*Records for the task*
================
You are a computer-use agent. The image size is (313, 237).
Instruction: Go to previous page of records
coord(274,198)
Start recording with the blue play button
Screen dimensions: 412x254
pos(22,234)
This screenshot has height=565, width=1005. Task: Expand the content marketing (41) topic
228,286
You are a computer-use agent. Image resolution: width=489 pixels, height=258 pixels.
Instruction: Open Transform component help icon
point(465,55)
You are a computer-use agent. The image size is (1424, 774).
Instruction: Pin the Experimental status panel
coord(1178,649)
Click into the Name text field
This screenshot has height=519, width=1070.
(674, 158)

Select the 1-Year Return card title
================
*Problem to solve*
Your task is to write out, exactly, the line that holds "You are a computer-use agent. The image size is (1424, 774)." and every line after it until the records end.

*Result below*
You are a computer-use agent. The image size is (1424, 774).
Instruction: Pin the Experimental status panel
coord(1178,649)
Click into the Name text field
This screenshot has height=519, width=1070.
(674, 158)

Select the 1-Year Return card title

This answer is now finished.